Como muchas personas, llevo más de un mes sin poner un pie en la oficina.
Todas las mañanas me siento en la sala con mi laptop, una enorme taza de té y esa encantadora lamparita de buró que nunca prende a la primera. Una esfera verde junto a mi foto de perfil le permite a toda la empresa saber que estoy disponible para chatear. Pueden escribirme o dejarme un gif.
Hace ya mucho tiempo que dejé de maquillarme y peinarme. Puse una notita adhesiva sobre la cámara de la computadora. Nadie sospecha cuántos juegos de piyama tengo (probablemente demasiados) ni a qué horas (plural) se me antoja ducharme.
He llegado a aborrecer las videollamadas: diez minutos de pruebas de sonido, diez minutos de conversación educada y banal y cuarenta minutos de leer un correo junto con ocho personas más. En el fondo escucho niños llorando, perros ladrando, ritmos de reggaetón y el eventual claxon que delata cuando uno de nosotros está en la calle.
Tengo el permiso legal de desconectarme a las 17:00 horas, pero cada noche sin excepción recibo un mensaje, un correo electrónico o una llamada en el celular por este o aquél reporte que urge. He despertado a completar requisitos de datos una mañana de sábado. Me he saltado el almuerzo del domingo para reforzar un reporte de investigación. No siempre recuerdo qué día es.
Siempre he detestado la cultura corporativa en Guatemala: tan hipócrita, oportunista y cínica como la estadounidense. Los gerentes te repiten cosas como «Somos una familia», pero más vale que nunca llegues tarde porque se enfermó tu hijo. Te piden que des «la milla extra» cuando sabes que no volverás temprano a casa. Te recuerdan que debes «sudar la camiseta» cuando no se pagan las horas extras. Decenas de jefes me han exaltado al típico empleado que se va después de las 20:00 horas. Yo nunca termino de cuestionar cuán pobre puede ser el desempeño de una persona que no puede terminar sus tareas del día en ocho horas.
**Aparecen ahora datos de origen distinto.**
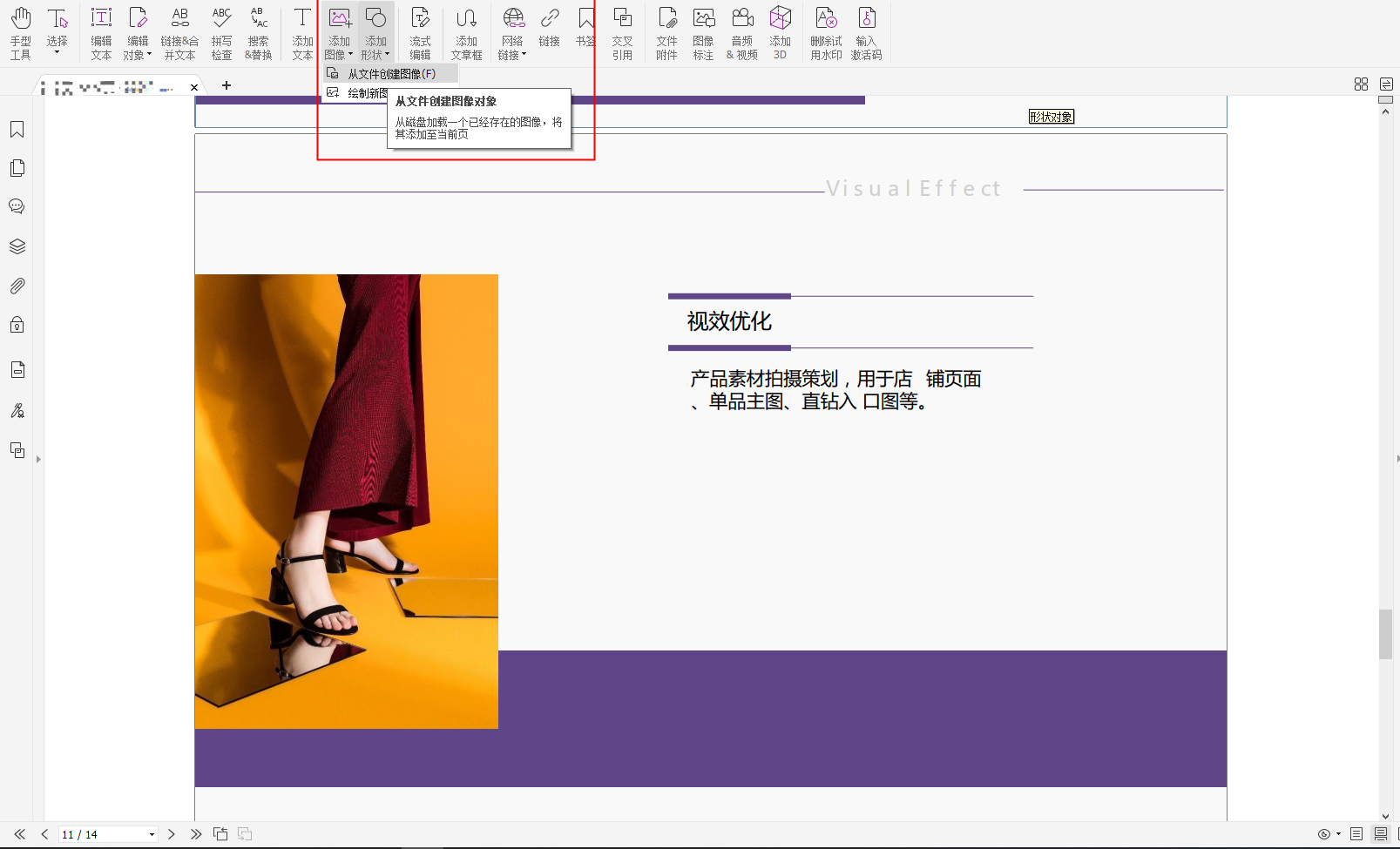The height and width of the screenshot is (849, 1400).
Task: Click the Edit Text (编辑文本) tool
Action: point(101,32)
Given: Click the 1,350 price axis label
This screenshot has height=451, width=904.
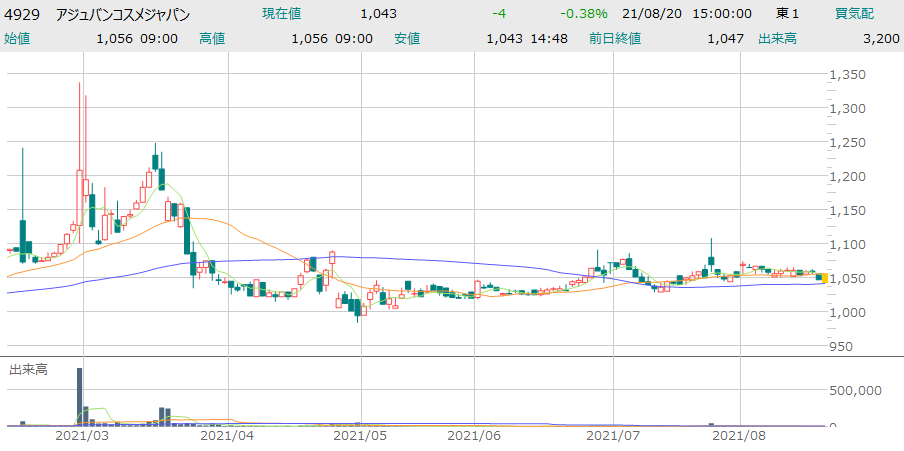Looking at the screenshot, I should tap(850, 75).
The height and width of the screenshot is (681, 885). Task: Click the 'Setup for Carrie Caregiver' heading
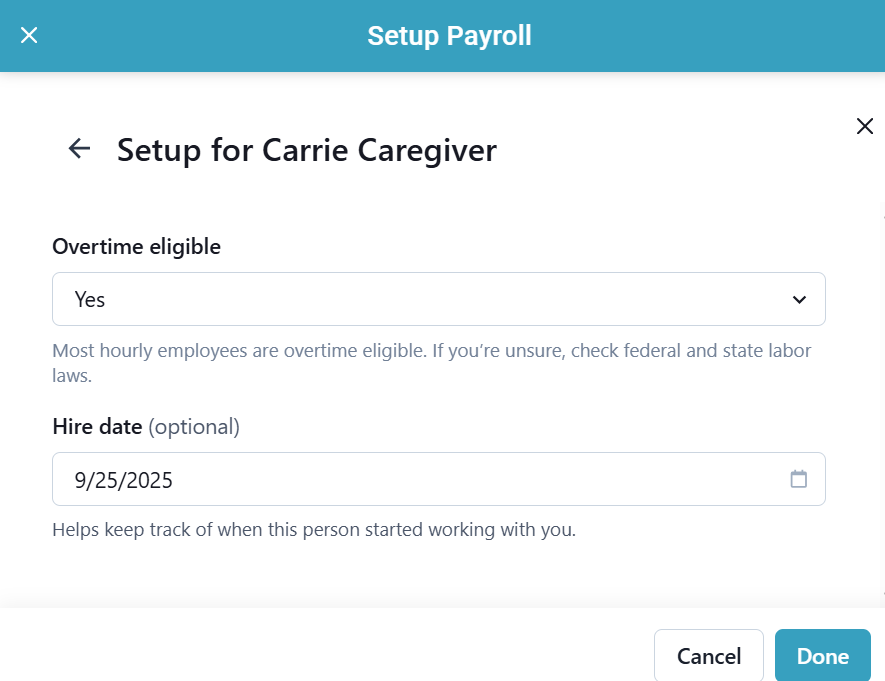click(x=306, y=150)
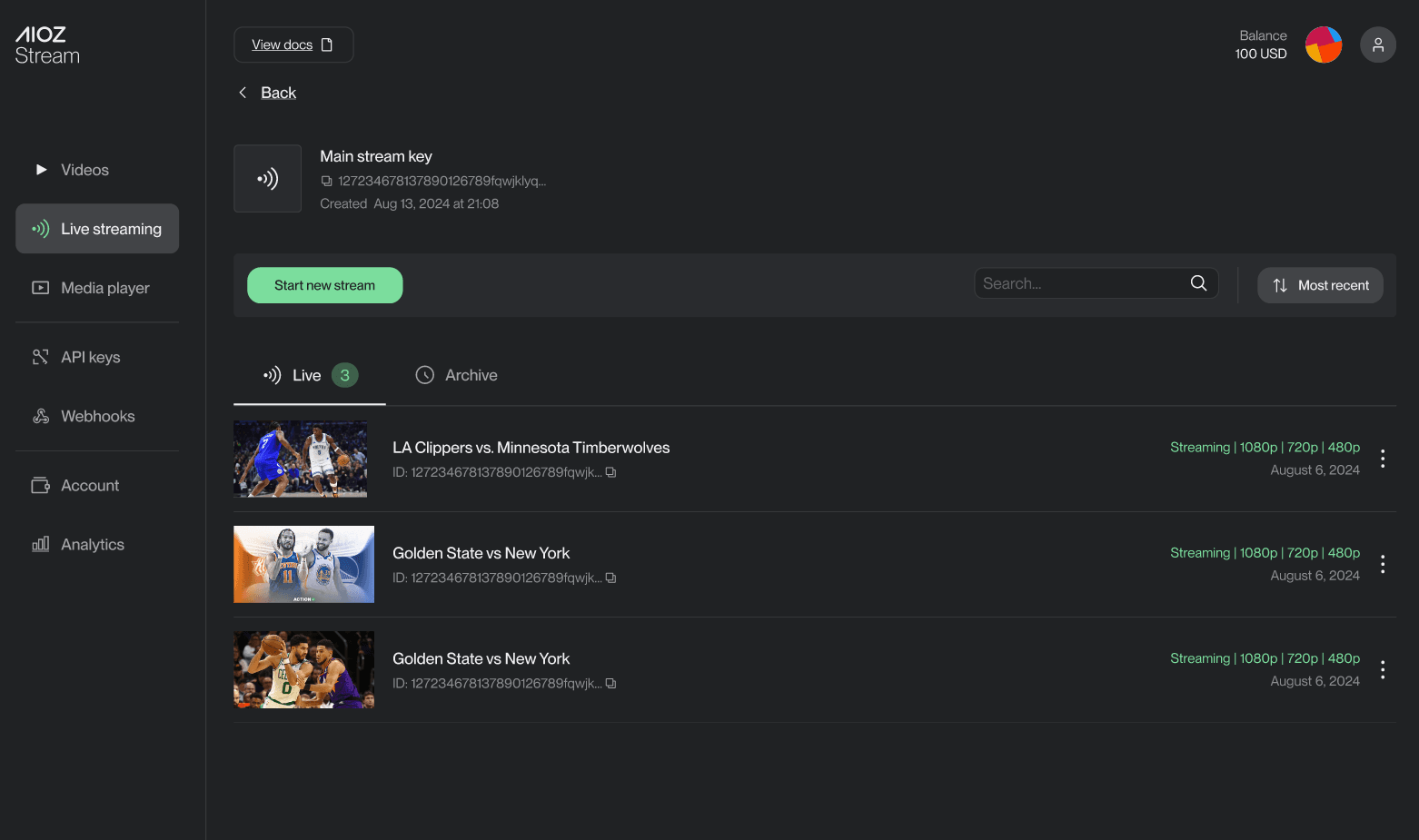Click the user profile icon

(1377, 44)
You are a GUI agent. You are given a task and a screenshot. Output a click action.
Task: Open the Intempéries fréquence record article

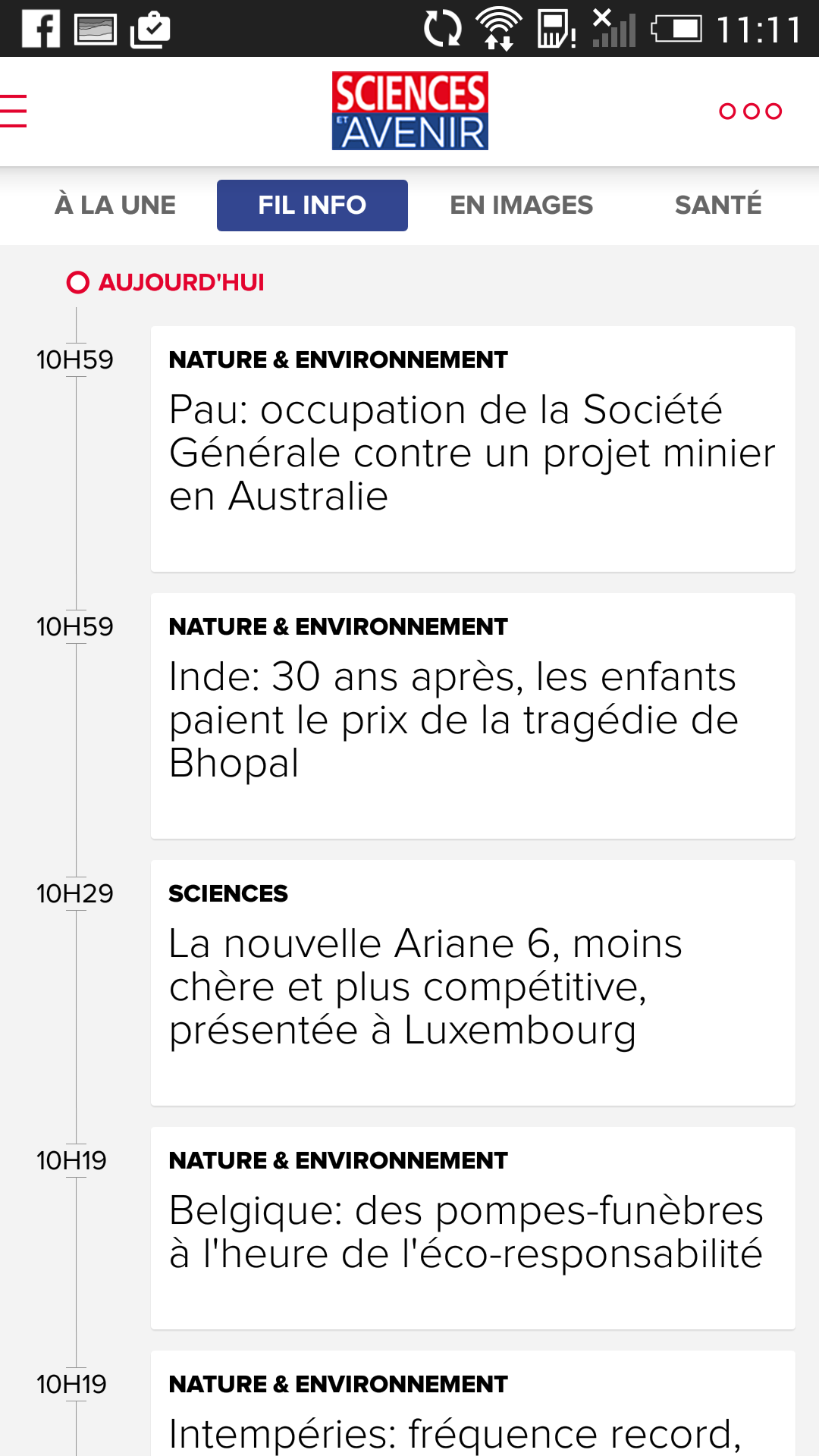pyautogui.click(x=473, y=1403)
No entiendo a los que «se olvidan de almorzar» y «no sienten cuando oscureció» por estar trabajando. Leer y tener sexo son las únicas actividades que me admiten esas excusas.
Alguna vez trabajé con un checo que nos recordaba que cada empresa u oficina es un juego de talento persiguiendo una meta. A las 16:00 horas pasaba cerrando las laptops de sus empleados y les recomendaba que vieran el atardecer en el parque, que jugaran con sus hijos o pasaran a tomarse una cerveza. Nadie, nunca, había recibido un memo por irresponsabilidad u holgazanería. Nunca se me olvidó lo ameno y placentero que era trabajar allí y, quizá por romántica o descerebrada, me rehúso a esclavizarme a algo tan cruel como mi cheque salarial. No tiene caso que me gane la vida si no tengo el tiempo para vivirla.
Así que soy una empleada mediocre: respeto mis horarios de salida y entrada, aprovecho cada minuto antes de las 17:00 horas, tomo la hora entera para almorzar, no hablo del trabajo en la casa y nunca me hago amiga de mis colegas. Nunca seré la colaboradora del mes, pero creo que estoy satisfecha. Al menos desde acá tengo una vista muy cómoda del atardecer sobre los tejados.